■ **Tekstfragment**
------------------------------------------------------------
Spring naar de content

Protestantse herinneringen

Wat hebben het Prinsenhof in Delft, het Binnenhof in Den Haag, Nova Zembla, Slot Loevestein, het Malieveld en Srebrenica met elkaar gemeen? Dat het plaatsen zijn waar zich gebeurtenissen hebben voltrokken die van groot belang zijn geweest voor onze nationale geschiedenis. Wat daar is gebeurd, en onze collectieve herinnering eraan, heeft onze nationale identiteit mede vorm gegeven.

Gepubliceerd op: Geplaatst in de volgende categorieën: door Redactie

Sinds halverwege de jaren tachtig bestaat er een nieuw en interessant historisch genre: het boek of artikel over plaatsen van herinnering. Omdat het genre in Frankrijk is ontstaan, bedacht door de historicus Pierre Nora, gebruiken we meestal de Franse woorden lieux de mémoire. Het gaat om plaatsen waar zich in het verleden een belangrijke gebeurtenis heeft afgespeeld die bepalend is geweest voor de identiteit en het zelfbeeld van een land. Het genre richtte zich dan ook vooral op het ontstaan van de negentiende-eeuwse natiestaten. Hoe hebben die zichzelf uitgevonden, door welke gebeurtenissen hebben ze hun identiteit laten bepalen, wat zit er in het collectieve geheugen van de verschillende volken waardoor zij zich een eenheid zijn gaan voelen?
------------------------------------------------------------
■ **Aangeleverde gegevens**
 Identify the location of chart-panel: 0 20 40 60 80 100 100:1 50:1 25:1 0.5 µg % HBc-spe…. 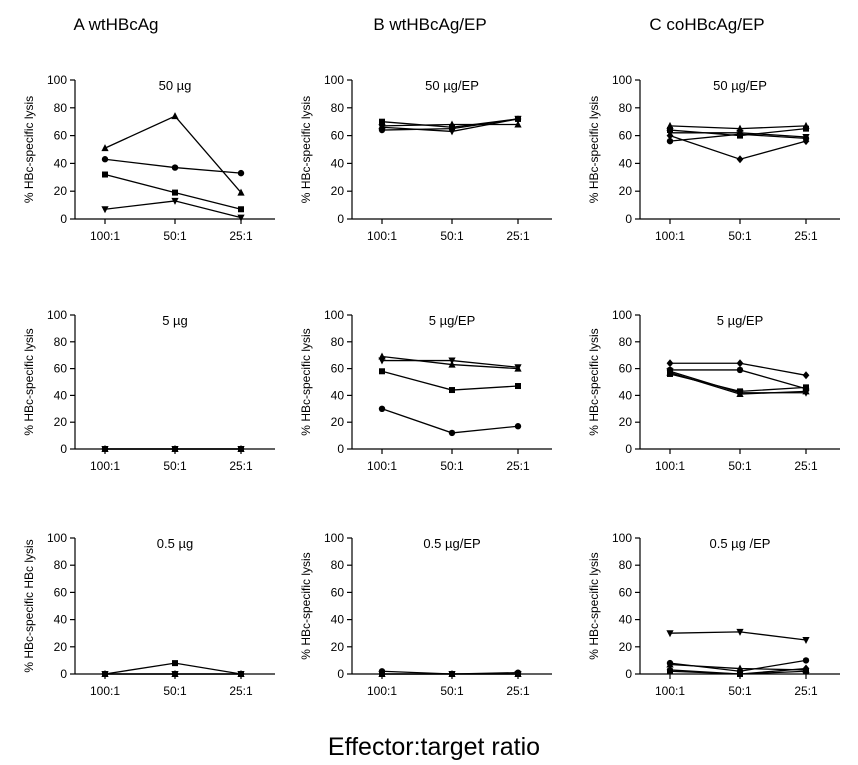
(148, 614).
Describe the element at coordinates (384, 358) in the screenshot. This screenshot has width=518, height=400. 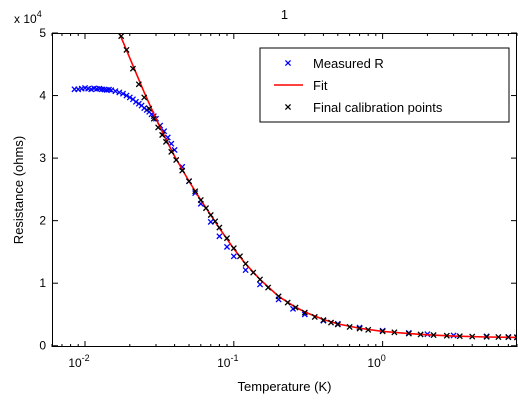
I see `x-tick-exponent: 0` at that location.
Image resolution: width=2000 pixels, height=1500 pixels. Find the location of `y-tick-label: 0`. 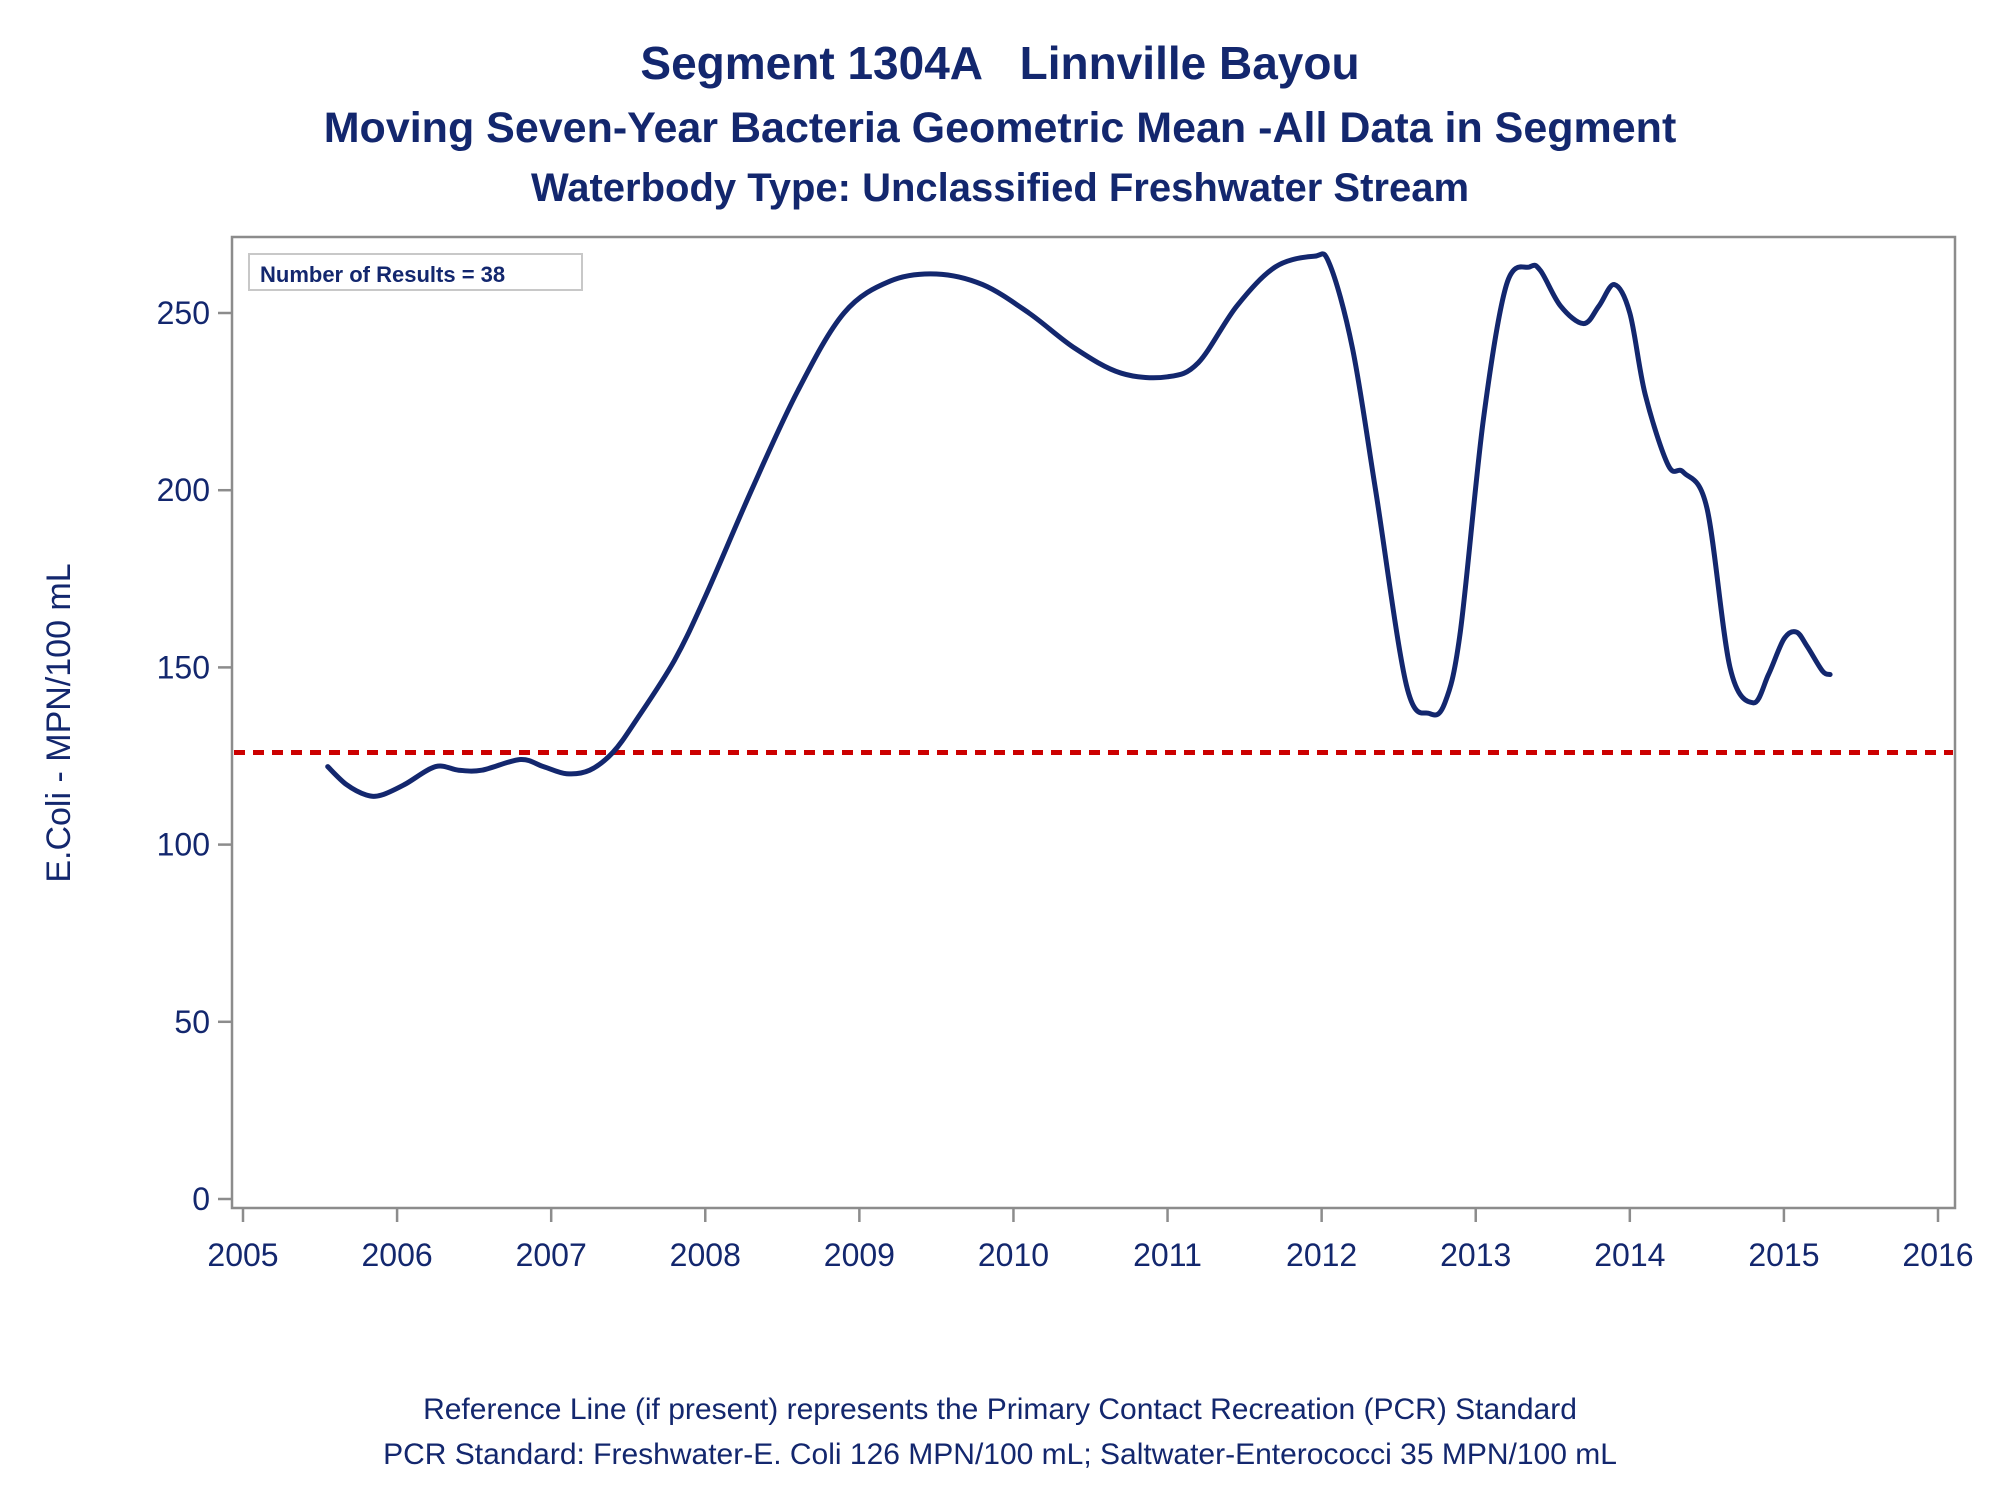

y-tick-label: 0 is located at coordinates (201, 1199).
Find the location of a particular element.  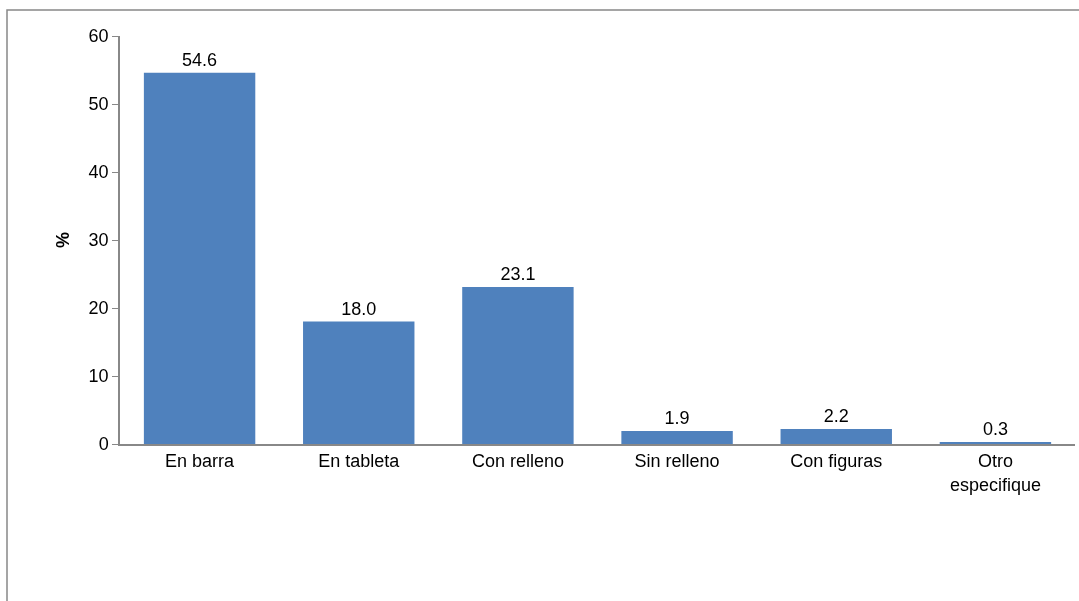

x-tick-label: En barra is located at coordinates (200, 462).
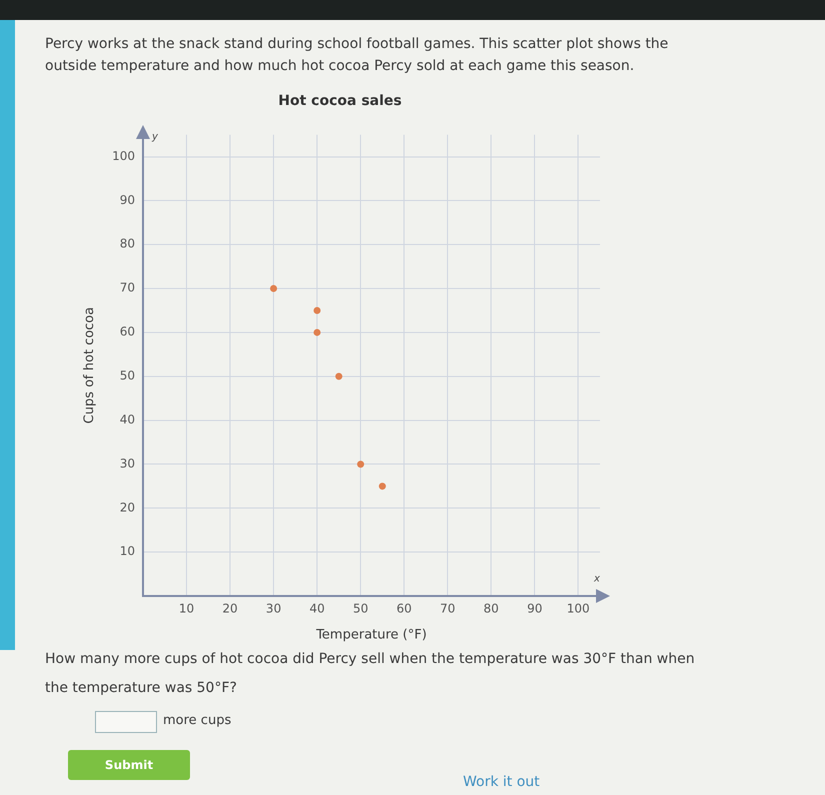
------------------------------------------------------------
■ **Opdrachten**
a) Noem alle plaatsen die de tekst over plaatsen van herinnering in de openingsvraag opsomt.
b) Ga verder met de tekst over plaatsen van herinnering vanaf het punt waar die ophoudt.

■ **Antwoorden**
a) Het Prinsenhof in Delft, het Binnenhof in Den Haag, Nova Zembla, Slot Loevestein, het Malieveld en Srebrenica.

b)
Een paar jaar geleden is er een interessante, driedelige serie verschenen met artikelen van een keur van historici over de Nederlandse plaatsen van herinnering, van het Rembrandthuis in Amsterdam tot de Afsluitdijk. Maar ons land is natuurlijk altijd een sterk verdeeld land geweest, waarbij iedere groep en levensovertuiging zijn eigen beeld had van het nationale verleden. Liberalen hadden een geheel ander beeld van het verloop en het karakter van de Nederlandse geschiedenis dan katholieken, gereformeerden of socialisten.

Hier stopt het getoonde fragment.